Di sinilah peran Sahat Sinurat menjadi krusial. Kepemimpinan Plt tidak cukup hanya menjalankan administrasi, tetapi harus mampu membuka ruang dialog, menyerap kritik internal, serta menjadikan struktur partai di Sumatera Utara lebih hidup dan responsif.
Politik dan Ajakan bagi Pemuda Sumatera Utara
Lebih jauh, pengangkatan Sahat Sinurat juga membawa pesan penting bagi pemuda Sumatera Utara. Selama ini, banyak anak muda memandang politik sebagai arena yang kotor, penuh intrik, dan jauh dari nilai idealisme. Akibatnya, politik sering ditinggalkan atau hanya disikapi secara apatis.
PSI memiliki peluang untuk mematahkan stigma tersebut. Dengan figur pemimpin daerah berlatar aktivisme pemuda, PSI dapat menjadi ruang pembelajaran politik yang sehat—tempat gagasan, kritik, dan idealisme mendapatkan tempat. Pemuda tidak lagi hanya dijadikan objek kampanye, tetapi subjek utama dalam merumuskan arah politik.
Ajakan kepada pemuda Sumatera Utara untuk bergabung dan terlibat di PSI harus dimaknai sebagai ajakan untuk mengambil alih masa depan politik, bukan sekadar menjadi penonton. Politik yang bersih, inklusif, dan berpihak pada kepentingan publik hanya mungkin terwujud jika diisi oleh generasi muda yang berani masuk, belajar, dan berjuang dari dalam.
Keterlibatan pemuda dalam PSI tidak harus selalu dimulai dari jabatan struktural. Ia bisa dimulai dari ruang diskusi, kerja-kerja advokasi kebijakan, pendampingan masyarakat, hingga partisipasi dalam penyusunan agenda politik daerah. Dengan demikian, PSI tidak hanya berfungsi sebagai mesin elektoral, tetapi juga sebagai sekolah politik bagi generasi muda.

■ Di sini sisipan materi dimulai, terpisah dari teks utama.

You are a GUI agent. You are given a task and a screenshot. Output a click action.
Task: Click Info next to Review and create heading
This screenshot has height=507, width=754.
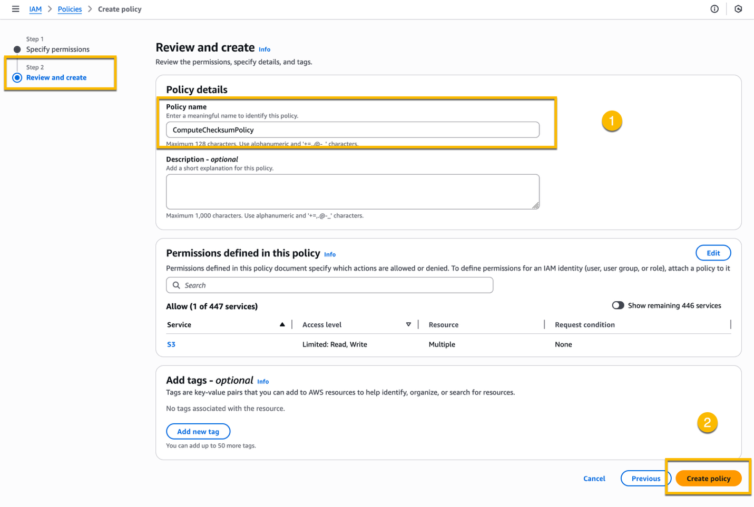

Jika Sahat Sinurat mampu memanfaatkan momentum kepemimpinannya untuk membuka ruang partisipasi yang luas, maka PSI Sumatera Utara dapat tumbuh sebagai model partai modern—partai yang tidak alergi terhadap kritik dan tidak takut pada gagasan baru.
Pada akhirnya, pengangkatan Sahat Sinurat sebagai Plt Ketua DPW PSI Sumut harus dilihat sebagai titik awal pembenahan, bukan tujuan akhir. Keberhasilannya akan sangat ditentukan oleh komitmen terhadap demokrasi internal, transparansi organisasi, dan keberpihakan nyata pada kader serta pemuda.
Sumatera Utara memiliki potensi besar untuk melahirkan pemimpin-pemimpin muda berkualitas. PSI, dengan segala kekuatan dan keterbatasannya, memiliki kesempatan untuk menjadi wadah bagi lahirnya kepemimpinan tersebut. Namun kesempatan itu hanya akan bermakna jika dijalankan dengan konsistensi nilai dan keberanian untuk berbeda dari politik lama.
Bagi pemuda Sumatera Utara, inilah saatnya berhenti mengeluh tentang politik dan mulai ikut menentukan arahnya. Politik masa depan tidak akan datang dengan sendirinya—ia harus diperjuangkan, dan ruang itu terbuka di depan mata.